> _Task description_:
Using "Identify" as the search string, find the matching lines below and copy them.

> _Exercise material_:

>>

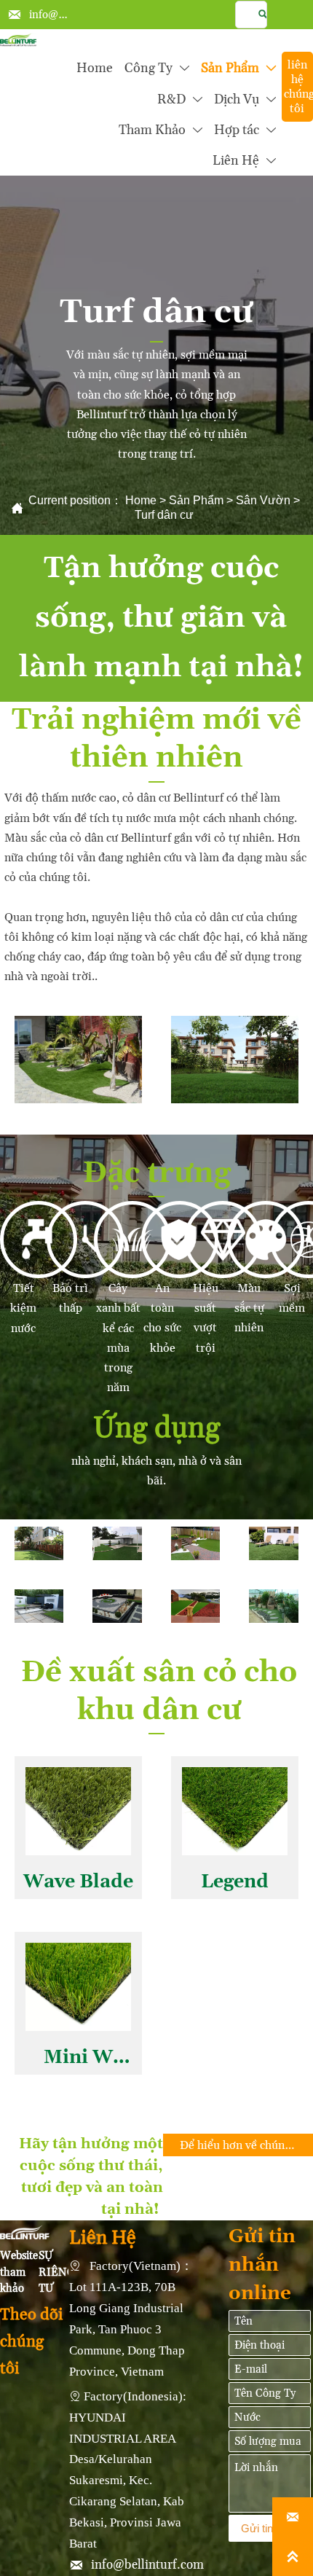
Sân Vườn (263, 500)
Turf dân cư (164, 515)
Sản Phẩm (196, 500)
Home (140, 500)
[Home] (18, 40)
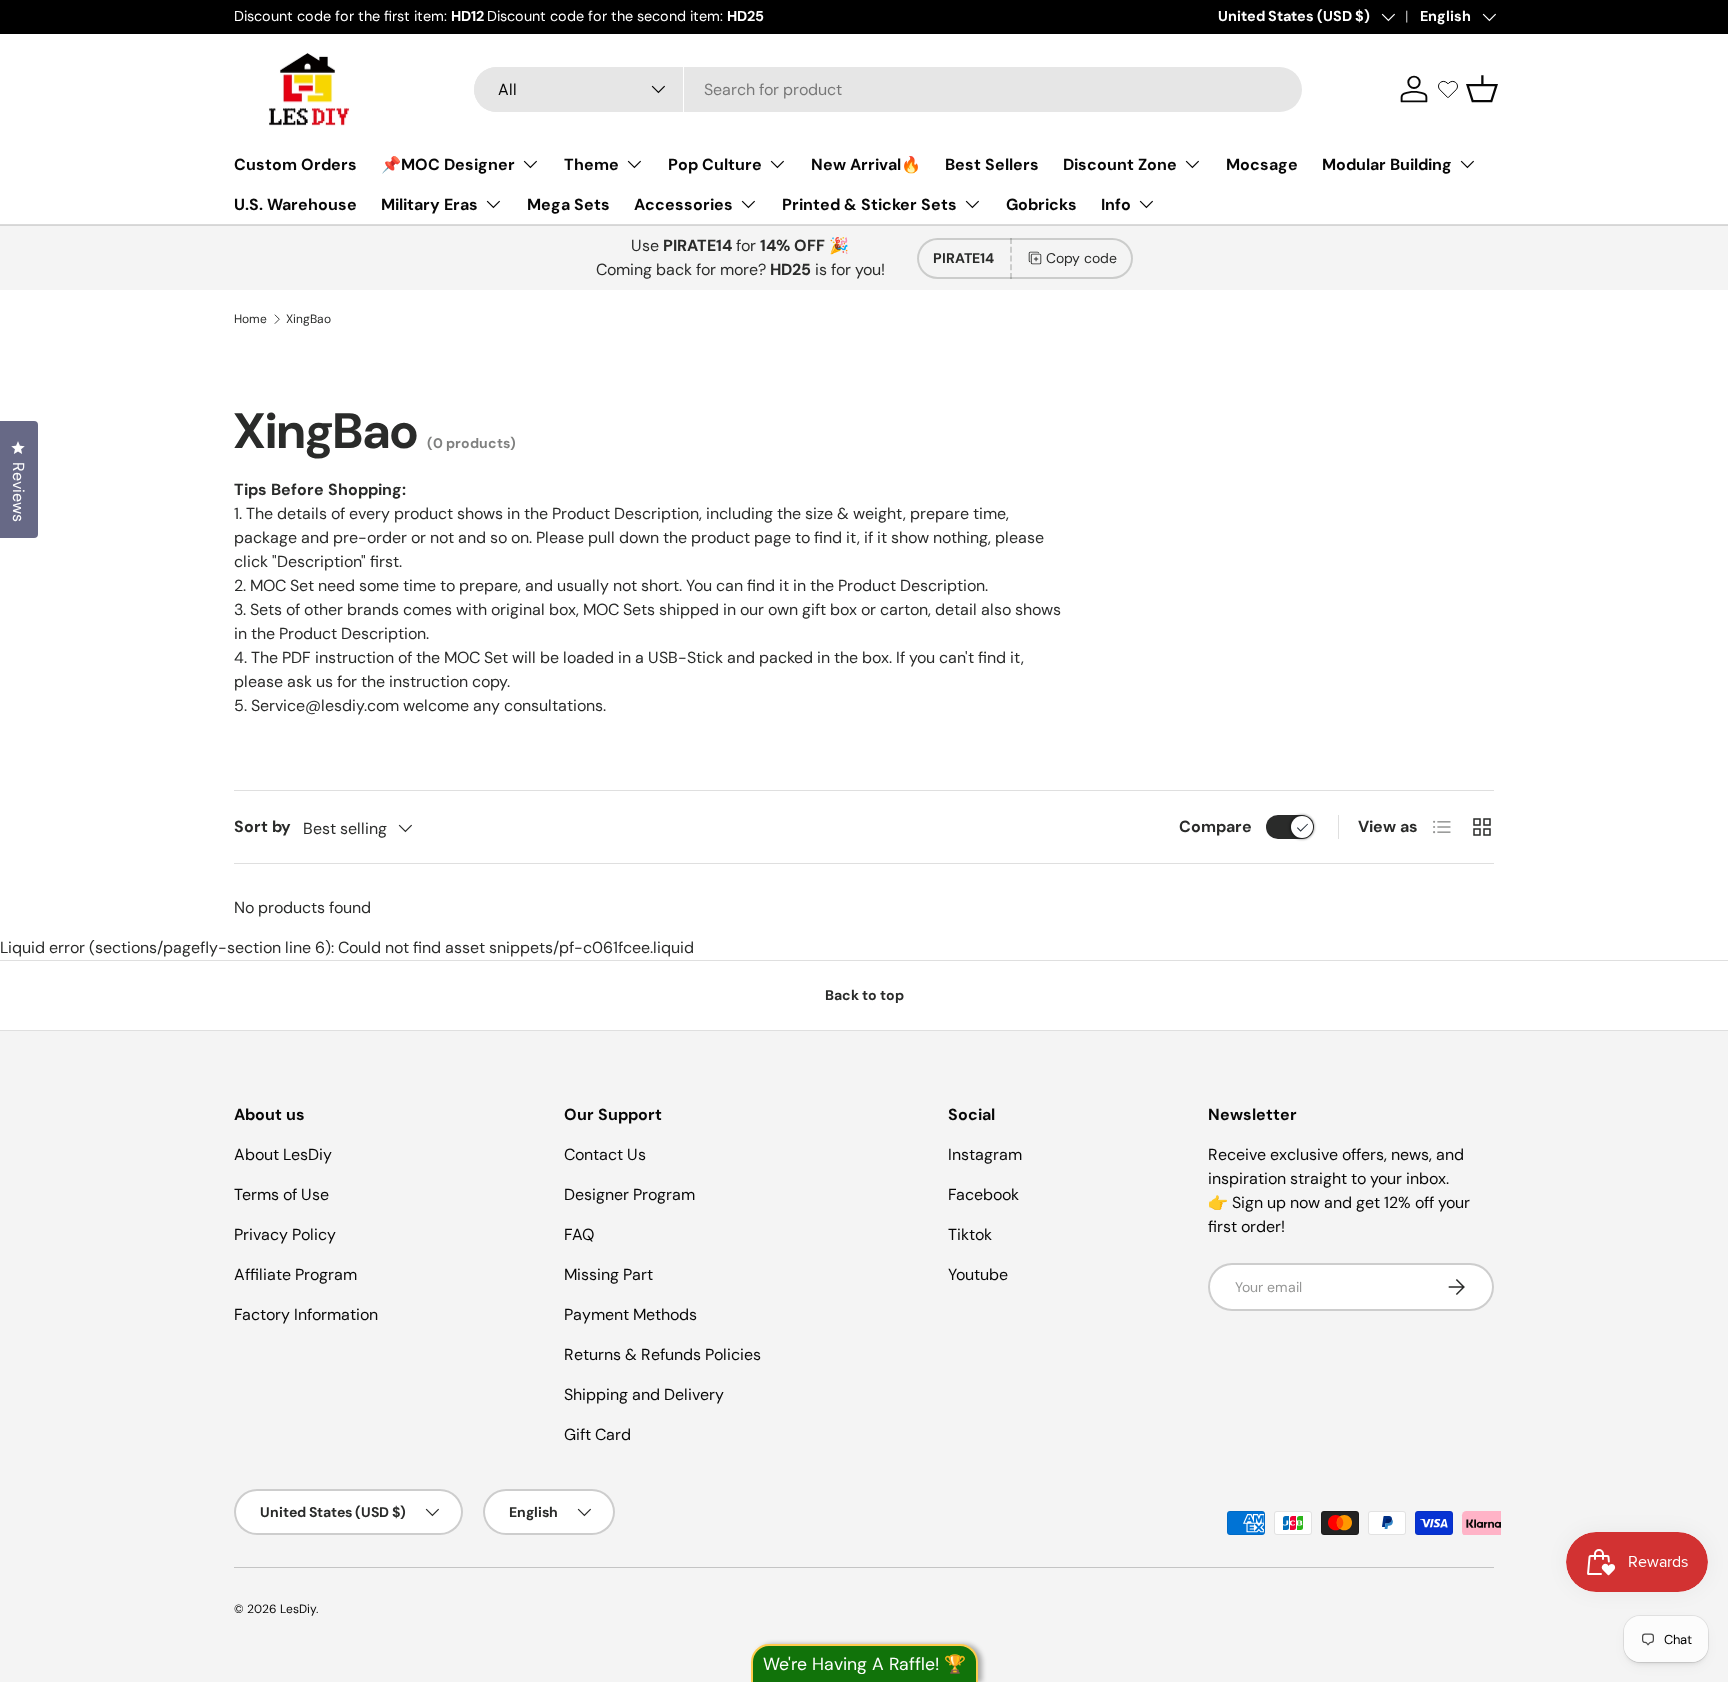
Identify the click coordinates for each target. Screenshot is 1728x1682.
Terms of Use (281, 1194)
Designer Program (629, 1194)
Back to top (864, 995)
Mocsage (1262, 164)
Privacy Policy (285, 1234)
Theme (591, 164)
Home (250, 319)
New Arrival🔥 (866, 164)
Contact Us (605, 1154)
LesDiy (298, 1609)
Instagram (985, 1154)
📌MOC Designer (448, 164)
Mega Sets (568, 204)
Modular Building (1387, 164)
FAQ (579, 1234)
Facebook (983, 1194)
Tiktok (970, 1234)
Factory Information (306, 1314)
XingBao (308, 319)
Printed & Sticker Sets (869, 204)
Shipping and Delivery (644, 1394)
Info (1116, 204)
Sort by (262, 826)
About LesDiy (283, 1154)
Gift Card (597, 1434)
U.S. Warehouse (295, 204)
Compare (1215, 826)
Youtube (978, 1274)
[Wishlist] (1448, 89)
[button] (1482, 89)
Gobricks (1041, 204)
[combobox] (888, 89)
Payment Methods (630, 1314)
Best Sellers (992, 164)
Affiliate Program (295, 1274)
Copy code (1081, 258)
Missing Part (608, 1274)
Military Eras (429, 204)
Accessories (683, 204)
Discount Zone (1120, 164)
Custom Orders (295, 164)
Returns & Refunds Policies (662, 1354)
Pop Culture (715, 164)
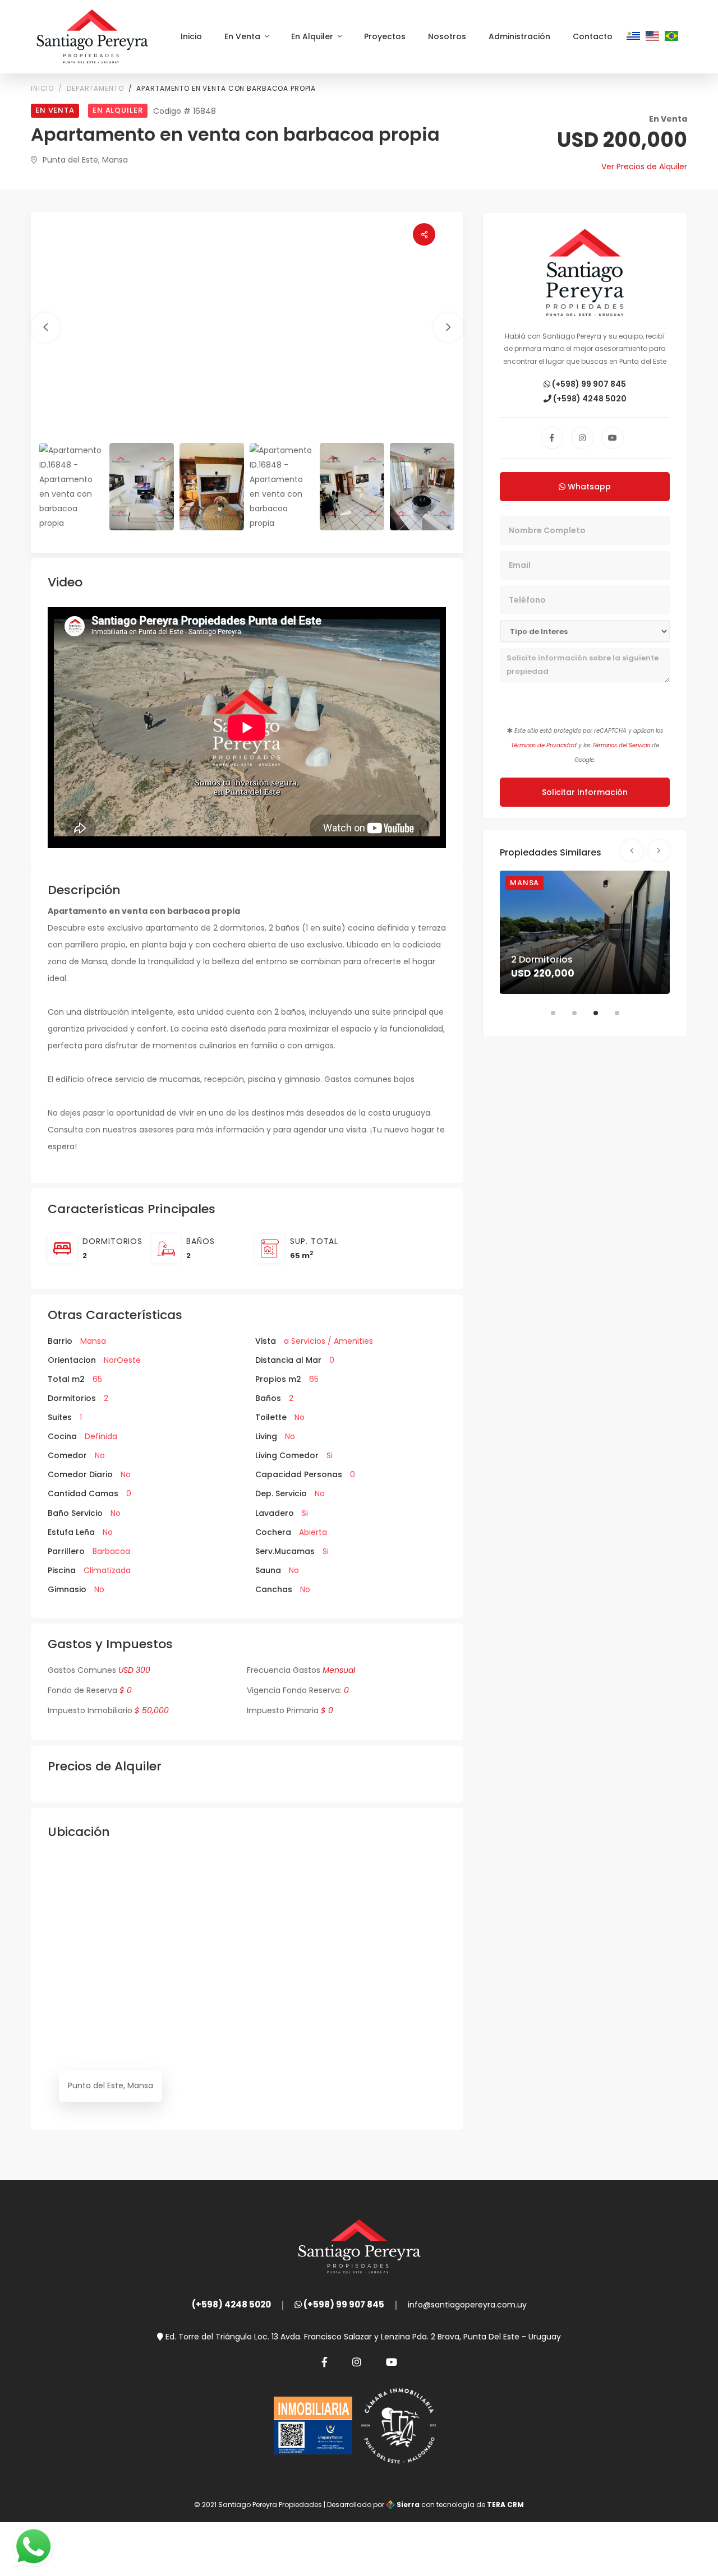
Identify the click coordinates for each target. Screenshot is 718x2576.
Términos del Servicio (621, 745)
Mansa (524, 882)
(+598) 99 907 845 (588, 384)
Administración (519, 36)
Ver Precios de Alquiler (644, 166)
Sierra (408, 2504)
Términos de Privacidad (544, 745)
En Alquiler (313, 36)
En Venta (243, 36)
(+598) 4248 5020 (589, 398)
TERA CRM (505, 2504)
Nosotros (447, 36)
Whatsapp (588, 486)
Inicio (191, 36)
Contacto (593, 36)
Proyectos (385, 36)
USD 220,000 (542, 973)
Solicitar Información (585, 792)
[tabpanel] (585, 932)
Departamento (95, 88)
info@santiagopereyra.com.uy (467, 2304)
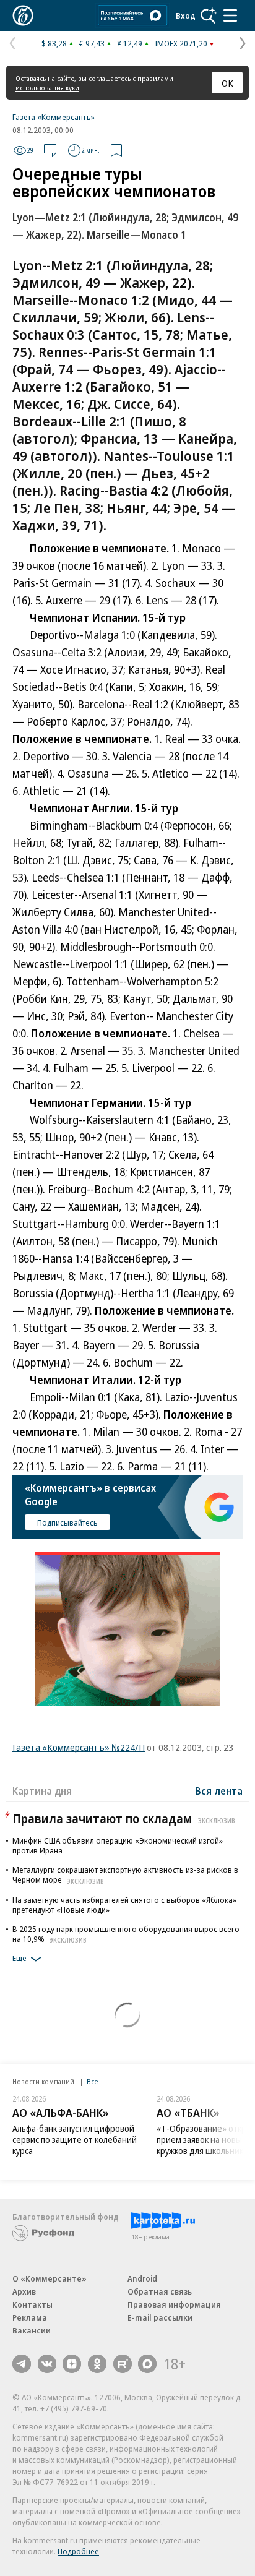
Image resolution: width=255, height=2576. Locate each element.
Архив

<<

> _Solution below_:
Identify the click coordinates for each target. Screenshot is 1728x1682.
Identify the click coordinates for each target. Screenshot is 718x2576.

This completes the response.